23. Honey Bunch: Her First Costume Party, 1942
24. Honey Bunch: Her First Trip on a House Boat, 1943
25. Honey Bunch: Her First Winter at Snowtop, 1944
26. Honey Bunch: Her First Trip to the Big Woods, 1947
27. Honey Bunch: Her First Little Pet Show, 1948
28. Honey Bunch: Her First Trip to a Lighthouse, 1949
29. Honey Bunch: Her First Visit to a Pony Ranch, 1950
30. Honey Bunch: Her First Tour of Toy Town, 1951
31. Honey Bunch: Her First Visit to Puppyland, 1952
32. Honey Bunch: Her First Trip to Reindeer Farm, 1953

The original series consisted of 34 books (the 34th published in 1955), although for the final two books, the title format was changed from just "Honey Bunch" to "Honey Bunch and Norman", signaling the shift the series would take to attempt to appeal to both sexes.

A 35th book was listed in the back of #34 as Honey Bunch and Norman Visit Cocoa Land. This book was never released. However, the manuscript of it is in the New York Public Library archives.

In 1957 the series was re-vamped with altered titles. As would also be done later by the Syndicate with the Dana Girls series, recent titles in the original series were recycled throughout the beginning of the new series. For example, Honey Bunch and Norman on Lighthouse Island, was first published in 1949 as Honey Bunch: Her First Trip to a Lighthouse, and Honey Bunch and Norman Visit Reindeer Farm 1958 was first published in 1953 as Honey Bunch: Her First Trip to Reindeer Farm.
These books were written by Andrew E. Svenson and unlike the previous series that had 1 to 3 illustrations, were illustrated throughout.
1. Honey Bunch and Norman
2. Honey Bunch and Norman on Lighthouse Island
3. Honey Bunch and Norman Tour Toy Town
4. Honey Bunch and Norman Play Detective at Niagara Falls

The revamped series continued:

5. Honey Bunch and Norman Ride with the Sky Mailman
6. Honey Bunch and Norman Visit Beaver Lodge
7. Honey Bunch and Norman Visit Reindeer Farm
8. Honey Bunch and Norman in the Castle of Magic
9. Honey Bunch and Norman Solve the Pine Cone Mystery
10. Honey Bunch and Norman and the Paper Lantern Mystery
11. Honey Bunch and Norman and the Painted Pony

The final book of the Honey Bunch and Norman series was published in 1963,
12. Honey Bunch and Norman and the Walnut Tree Mystery
This may be the last Stratemeyer Syndicate book to be published with a dust jacket, as most of the other Syndicate series seemed to phase them out by 1962. There is a manuscript for an unpublished 13th book, The Wooden Shoe Mystery, at the New York Public Library.

==Cover designs==
Although the final book was published in 1963, the books remained in print for several years, though in the picture cover format, as Grosset & Dunlap had completely switched their line of series over from wrap around dust covers to picture covers. It is believed that all 12 books were published in picture cover format. In the 1960s, Grosset & Dunlap had decided, for example with the Judy Bolton series and Connie Blair, not to republish select titles in picture cover format. It is possible this was done with the Honey Bunch and Norman series. Picture cover versions tend to be more difficult to find for this series since more copies were printed with dust jackets.

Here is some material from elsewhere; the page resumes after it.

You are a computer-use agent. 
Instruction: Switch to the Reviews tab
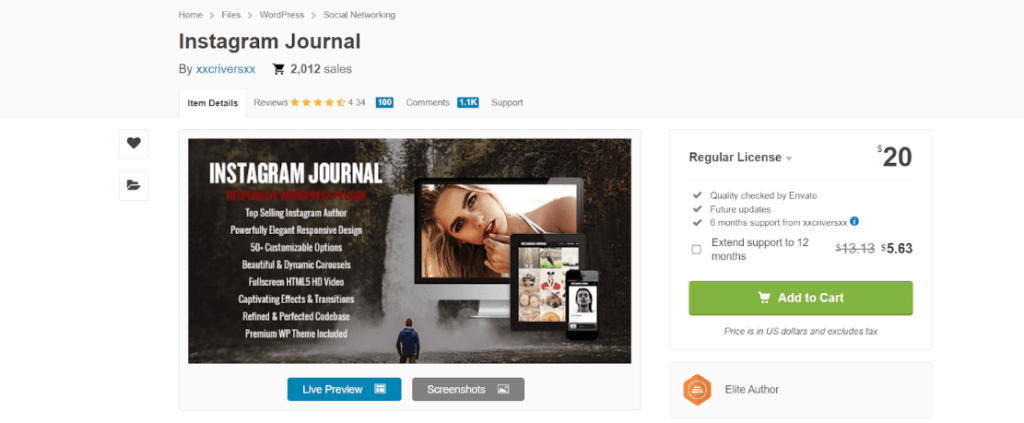[x=270, y=102]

The first 12 books originally had individual cover art for each book by Walter S. Rogers, who was active with several Syndicate Series of the 1910s-1930s (The Bobbsey Twins and Hardy Boys for example). Marie Schubert took over with book 13, providing a more modern fashion than Rogers had used. The Syndicate was moving toward more progressive artwork during this period throughout its popular series. Schubert continued until book 23. Book 24 also saw the end of individual cover-artwork, until the series was re-vamped in 1957. From book 25 on, Harry Lane is credited with the cover illustration. The previous books were also re-issued with the new, uniform artwork. Harry Lane's artwork was retired with book 32 of the original series. The correct 31st book, Honey Bunch: Her First Visit to Puppyland, was published in 1952. This book is extremely hard to find. There are 32 Honey Bunch books and 12 Honey Bunch and Norman books. When the series was re-vamped in 1957, individual cover illustrations were returned.